In the analysis of this data, the data science team studies the various data sets to find column combinations that can serve as useful keys for matching records.   This process involves tools to measure the uniqueness of various column combinations.  The selected columns do not have to be unique because the future queries will involve some algorithms to handle the duplicates as well as the inevitable nulls of non-matching records.  Part of the null and duplicate handling may involve manually prepared tables to provide default values for nulls or flags to indicate most-likely match among many.

The team has no intent to identify the patient.  Instead, their motivation for these studies is to provide drill-down details to support verification of higher level analytic results.   For example, the goal of the drill-down verification study may be to see a sample of treatment types that results in a particular number of repeat visits to the hospital.
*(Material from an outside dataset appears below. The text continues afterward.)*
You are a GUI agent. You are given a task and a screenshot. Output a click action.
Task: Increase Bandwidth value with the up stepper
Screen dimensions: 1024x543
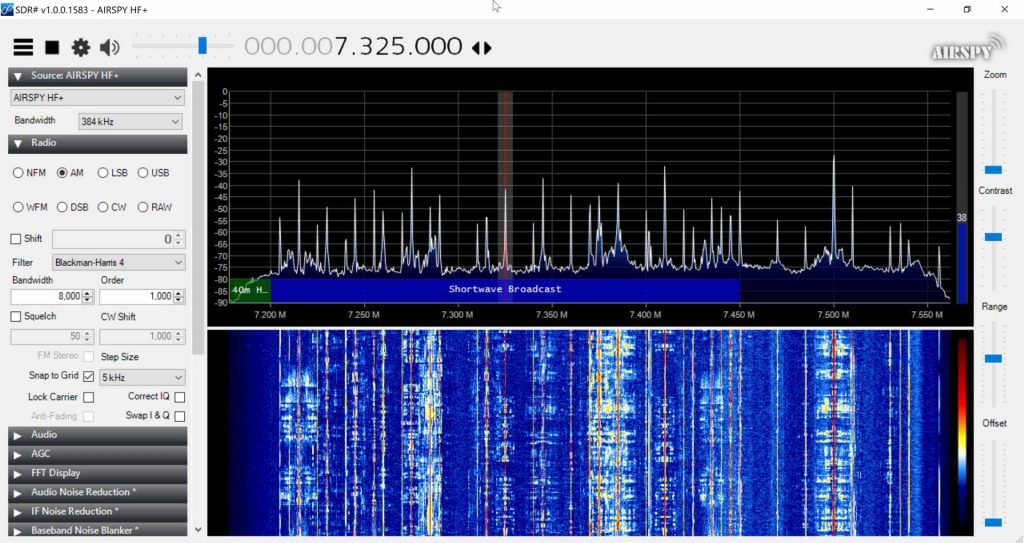click(x=88, y=293)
In one of the verification studies involving this drill-down data they encounter a subset of unique matches of clinical records with license-plate readers and absentee data.   This set of unique matches would a scattering of cases with no particular pattern.  Although there was no intention to target a particular case or a particular individual, the matched records may include information such as:

  • diagnosis and treatment
  • Age, sex, ethnicity of patient
  • License plate of vehicle most likely transporting patient for recurring visits
  • Employer whose insurance policy has restrictions that forced the use of an unusual prescription
  • Absentee information consistent in time period and frequency for the recurring treatments

For this example, the actual individual is not positively identified in the data itself, but if this data were released to a broader audience, there is a far higher risk of identifying the individual than first assumed with the k-anonymity de-identification.

Higher level studies will likely have vastly more data dimensions to work with including personal data from public records.   With this broader data, the explicit identification can occur directly in the the query results, or be obvious enough for an analyst to mentally piece the information together.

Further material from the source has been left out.